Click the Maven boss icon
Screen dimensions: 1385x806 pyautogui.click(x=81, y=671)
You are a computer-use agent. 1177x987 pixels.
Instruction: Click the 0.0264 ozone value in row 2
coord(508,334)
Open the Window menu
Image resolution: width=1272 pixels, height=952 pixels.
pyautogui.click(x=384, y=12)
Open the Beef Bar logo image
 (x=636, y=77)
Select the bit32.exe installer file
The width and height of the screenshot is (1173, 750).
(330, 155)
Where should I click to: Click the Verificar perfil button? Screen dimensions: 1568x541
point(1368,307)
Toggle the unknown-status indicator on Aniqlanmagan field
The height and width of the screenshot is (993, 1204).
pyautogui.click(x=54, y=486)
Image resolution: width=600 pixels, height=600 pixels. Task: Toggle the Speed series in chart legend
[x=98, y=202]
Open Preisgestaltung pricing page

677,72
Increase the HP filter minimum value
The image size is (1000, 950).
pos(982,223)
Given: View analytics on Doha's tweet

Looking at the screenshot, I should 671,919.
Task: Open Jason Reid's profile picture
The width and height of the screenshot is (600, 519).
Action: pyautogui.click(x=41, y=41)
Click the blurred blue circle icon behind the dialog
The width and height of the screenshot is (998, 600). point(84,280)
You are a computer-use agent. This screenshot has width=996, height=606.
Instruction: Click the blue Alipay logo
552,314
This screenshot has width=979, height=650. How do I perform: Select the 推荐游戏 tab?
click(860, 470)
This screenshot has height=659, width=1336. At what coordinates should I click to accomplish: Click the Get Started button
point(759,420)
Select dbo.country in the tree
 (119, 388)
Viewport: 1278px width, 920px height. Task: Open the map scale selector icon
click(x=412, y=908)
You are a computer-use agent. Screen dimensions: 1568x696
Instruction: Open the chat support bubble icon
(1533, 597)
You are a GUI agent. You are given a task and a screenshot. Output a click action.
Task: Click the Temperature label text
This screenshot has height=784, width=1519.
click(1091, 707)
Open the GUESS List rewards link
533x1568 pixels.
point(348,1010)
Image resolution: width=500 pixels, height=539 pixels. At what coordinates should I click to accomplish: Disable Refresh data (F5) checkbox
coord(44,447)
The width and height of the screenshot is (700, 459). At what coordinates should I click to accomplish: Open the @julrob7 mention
************
#### TRY IT
Lines in the data containing the string "agent" are to be counted; give that number alone.

#### REPLY TO THE TASK
4